Kutipan yang Diberikan.
__________________________________________________

Budaya Konsumtif Melalui Media sosial

Bukan hanya soal makanan, Ramadan juga menjadi momen di mana perilaku konsumtif lainnya semakin meningkat. Tren fashion Ramadan, mulai dari outfit sahur hingga baju lebaran, menjadi ladang bisnis yang semakin menggila. Banyak orang merasa perlu membeli pakaian baru agar terlihat stylish saat ngabuburit atau saat berkumpul bersama teman. Tak jarang, tren ini lebih mengarah pada pamer gaya hidup daripada menjalankan esensi kesederhanaan yang seharusnya ditekankan pada bulan Ramadan.

Media sosial memiliki peran besar dalam memperkuat budaya konsumtif. Dari influencer ber-follower banyak hingga akun-akun kuliner, semua berlomba-lomba menampilkan momen ngabuburit yang “Instagrammable”. Mulai dari tempat nongkrong paling hits hingga review makanan berbuka yang menggugah selera. Konten semacam ini mendorong banyak orang untuk ikut-ikutan, bahkan jika harus mengorbankan uang dan waktu yang seharusnya bisa digunakan untuk hal yang lebih bermanfaat. Hal ini yang disebut sebagai ‘the power of social Media’ dalam praktik komodifikasi nilai-nilai.

__________________________________________________

Soal untuk Diselesaikan.
Tolong lanjutkan teks di atas tentang budaya konsumtif selama Ramadan, dimulai setelah kalimat terakhirnya.

Data Tersedia.
__________________________________________________

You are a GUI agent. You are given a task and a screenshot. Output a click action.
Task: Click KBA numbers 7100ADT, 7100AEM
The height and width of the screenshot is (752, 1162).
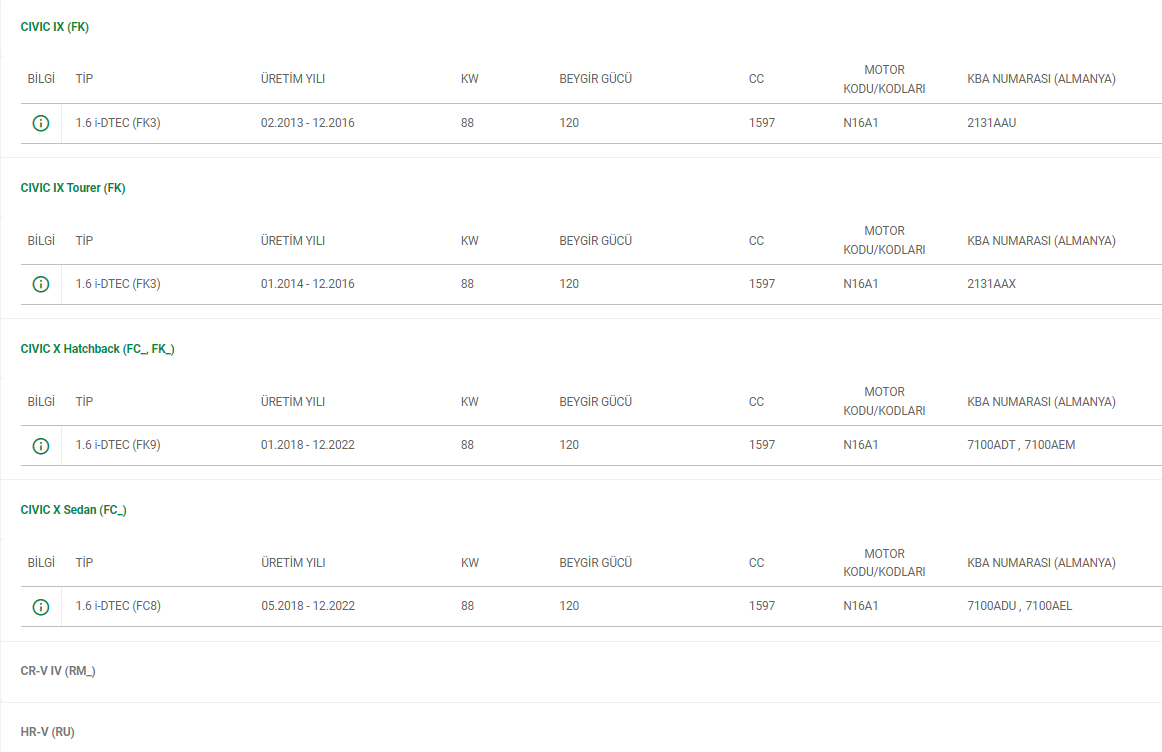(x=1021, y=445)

__________________________________________________

Hasil Latihan.
Mengembalikan Makna Ngabuburit

Berbagai fenomena yang cenderung menjauhkan ngabuburit dari makna hakikinya tidak dapat dijadikan alasan untuk menghapus atau melarang tradisi tersebut. Dalam hal ini, yang perlu dilakukan adalah mengembalikan maknanya agar lebih selaras dengan nilai-nilai Ramadan. Ngabuburit seharusnya menjadi momen yang digunakan untuk berefleksi, mendekatkan diri kepada Tuhan, dan berbagi dengan sesama. Alih-alih menghabiskan waktu di tempat-tempat konsumtif, mengapa tidak mencoba mengisinya dengan kegiatan yang lebih bermakna. Misalnya, ikut serta dalam kegiatan sosial seperti berbagi takjil di jalan atau menghadiri kajian Ramadan.

Menghabiskan waktu sebelum berbuka dengan kegiatan konsumtif hanya akan membuat kita semakin jauh dari esensi puasa. Jika benar-benar ingin mendapatkan manfaat dari Ramadan, maka kita harus mulai mengubah pola pikir kita terhadap ngabuburit. Yang terpenting adalah bagaimana kita memanfaatkan waktu dengan baik, bukan hanya sekadar menghabiskannya tanpa tujuan yang jelas.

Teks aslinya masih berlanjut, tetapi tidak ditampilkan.